_SUPPLIED INFORMATION_
□ □ □ □ □ □ □

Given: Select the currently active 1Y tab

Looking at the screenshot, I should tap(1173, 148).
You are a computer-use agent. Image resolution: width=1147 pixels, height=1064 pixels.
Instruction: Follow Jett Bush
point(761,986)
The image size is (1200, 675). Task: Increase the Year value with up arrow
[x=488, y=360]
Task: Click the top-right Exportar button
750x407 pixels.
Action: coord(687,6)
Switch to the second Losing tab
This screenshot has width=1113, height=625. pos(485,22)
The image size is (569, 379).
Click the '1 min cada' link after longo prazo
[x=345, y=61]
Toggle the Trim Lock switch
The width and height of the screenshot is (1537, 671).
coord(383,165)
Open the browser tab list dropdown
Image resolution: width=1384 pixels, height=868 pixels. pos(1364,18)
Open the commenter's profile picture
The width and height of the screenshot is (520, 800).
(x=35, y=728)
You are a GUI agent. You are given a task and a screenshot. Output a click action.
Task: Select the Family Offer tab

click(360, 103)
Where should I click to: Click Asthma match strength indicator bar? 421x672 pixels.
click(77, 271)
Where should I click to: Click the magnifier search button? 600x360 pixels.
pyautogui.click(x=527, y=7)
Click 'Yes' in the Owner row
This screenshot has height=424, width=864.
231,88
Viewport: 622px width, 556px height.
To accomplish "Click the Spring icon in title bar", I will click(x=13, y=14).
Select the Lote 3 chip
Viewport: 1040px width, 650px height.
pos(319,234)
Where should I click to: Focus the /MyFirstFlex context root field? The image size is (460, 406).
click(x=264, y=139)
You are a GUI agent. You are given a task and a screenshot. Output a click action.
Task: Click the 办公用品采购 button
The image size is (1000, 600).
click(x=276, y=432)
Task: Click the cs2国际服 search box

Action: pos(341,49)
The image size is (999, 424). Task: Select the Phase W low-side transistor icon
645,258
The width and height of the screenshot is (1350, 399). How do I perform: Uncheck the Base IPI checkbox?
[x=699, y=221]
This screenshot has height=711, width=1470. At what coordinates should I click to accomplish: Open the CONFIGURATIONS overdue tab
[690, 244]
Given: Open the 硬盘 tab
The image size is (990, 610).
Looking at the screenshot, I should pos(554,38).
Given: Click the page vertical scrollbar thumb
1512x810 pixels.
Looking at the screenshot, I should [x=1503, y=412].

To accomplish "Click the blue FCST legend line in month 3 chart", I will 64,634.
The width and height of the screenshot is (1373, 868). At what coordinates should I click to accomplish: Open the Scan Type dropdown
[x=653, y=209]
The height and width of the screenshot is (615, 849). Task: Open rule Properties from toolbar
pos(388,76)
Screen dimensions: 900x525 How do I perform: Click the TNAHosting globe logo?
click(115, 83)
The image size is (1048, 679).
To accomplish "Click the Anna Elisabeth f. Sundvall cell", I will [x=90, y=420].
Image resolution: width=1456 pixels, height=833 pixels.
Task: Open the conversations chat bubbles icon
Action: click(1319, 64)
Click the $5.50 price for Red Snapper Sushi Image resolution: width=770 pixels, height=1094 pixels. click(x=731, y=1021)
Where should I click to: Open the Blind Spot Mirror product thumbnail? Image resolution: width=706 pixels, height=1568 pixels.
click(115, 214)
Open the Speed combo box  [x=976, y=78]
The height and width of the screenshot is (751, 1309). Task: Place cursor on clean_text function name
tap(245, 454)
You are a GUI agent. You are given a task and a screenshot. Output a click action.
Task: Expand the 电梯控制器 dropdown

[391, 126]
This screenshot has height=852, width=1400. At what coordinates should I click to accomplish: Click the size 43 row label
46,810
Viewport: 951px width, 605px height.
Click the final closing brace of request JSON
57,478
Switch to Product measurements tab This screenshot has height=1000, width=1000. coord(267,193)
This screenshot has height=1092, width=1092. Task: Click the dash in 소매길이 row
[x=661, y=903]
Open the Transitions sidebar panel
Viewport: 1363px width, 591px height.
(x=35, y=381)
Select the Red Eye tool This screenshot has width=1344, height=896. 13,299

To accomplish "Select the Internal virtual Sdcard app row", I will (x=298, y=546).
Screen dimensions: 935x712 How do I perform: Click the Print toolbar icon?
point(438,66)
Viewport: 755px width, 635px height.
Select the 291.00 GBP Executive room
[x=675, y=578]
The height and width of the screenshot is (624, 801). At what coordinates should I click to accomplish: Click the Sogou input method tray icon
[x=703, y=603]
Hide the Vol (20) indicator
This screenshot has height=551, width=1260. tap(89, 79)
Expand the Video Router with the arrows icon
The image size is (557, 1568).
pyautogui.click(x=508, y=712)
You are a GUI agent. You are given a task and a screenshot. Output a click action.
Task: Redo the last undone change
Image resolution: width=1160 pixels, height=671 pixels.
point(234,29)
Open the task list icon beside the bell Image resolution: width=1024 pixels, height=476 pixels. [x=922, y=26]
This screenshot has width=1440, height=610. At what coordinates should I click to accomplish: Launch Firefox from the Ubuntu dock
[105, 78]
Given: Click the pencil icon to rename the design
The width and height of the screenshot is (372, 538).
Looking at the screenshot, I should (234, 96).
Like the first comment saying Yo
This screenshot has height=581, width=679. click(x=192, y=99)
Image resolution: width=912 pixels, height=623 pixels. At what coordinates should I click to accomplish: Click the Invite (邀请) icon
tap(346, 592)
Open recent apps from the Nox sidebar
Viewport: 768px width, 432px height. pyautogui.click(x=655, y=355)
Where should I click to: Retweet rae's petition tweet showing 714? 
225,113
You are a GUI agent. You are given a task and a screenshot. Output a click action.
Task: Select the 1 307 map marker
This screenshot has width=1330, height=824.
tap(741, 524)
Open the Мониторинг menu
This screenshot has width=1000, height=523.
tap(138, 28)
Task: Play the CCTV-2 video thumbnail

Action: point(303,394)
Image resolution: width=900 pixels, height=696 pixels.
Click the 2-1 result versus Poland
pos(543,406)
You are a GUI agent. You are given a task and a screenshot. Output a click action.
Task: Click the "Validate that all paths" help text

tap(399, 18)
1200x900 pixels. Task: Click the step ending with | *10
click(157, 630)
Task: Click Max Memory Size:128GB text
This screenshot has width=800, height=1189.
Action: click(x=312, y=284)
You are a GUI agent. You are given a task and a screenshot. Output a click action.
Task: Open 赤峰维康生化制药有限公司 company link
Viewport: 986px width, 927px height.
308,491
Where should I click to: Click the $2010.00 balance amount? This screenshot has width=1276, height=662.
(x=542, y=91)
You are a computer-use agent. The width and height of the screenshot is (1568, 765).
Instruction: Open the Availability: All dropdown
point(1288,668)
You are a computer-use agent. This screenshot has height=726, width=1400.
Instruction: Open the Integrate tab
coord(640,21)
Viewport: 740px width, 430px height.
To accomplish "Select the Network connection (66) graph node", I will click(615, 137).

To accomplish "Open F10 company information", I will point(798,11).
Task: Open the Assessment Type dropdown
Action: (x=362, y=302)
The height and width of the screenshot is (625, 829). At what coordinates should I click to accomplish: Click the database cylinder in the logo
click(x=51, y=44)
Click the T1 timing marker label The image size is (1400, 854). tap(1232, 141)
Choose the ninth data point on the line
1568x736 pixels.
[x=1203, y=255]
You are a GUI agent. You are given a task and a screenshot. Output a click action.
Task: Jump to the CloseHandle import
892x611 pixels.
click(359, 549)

□ □ □ □ □ □ □

Gather up every line in the data above that contains the word "marker", copying each one.

Task: Select the 1 307 map marker
Click the T1 timing marker label The image size is (1400, 854). tap(1232, 141)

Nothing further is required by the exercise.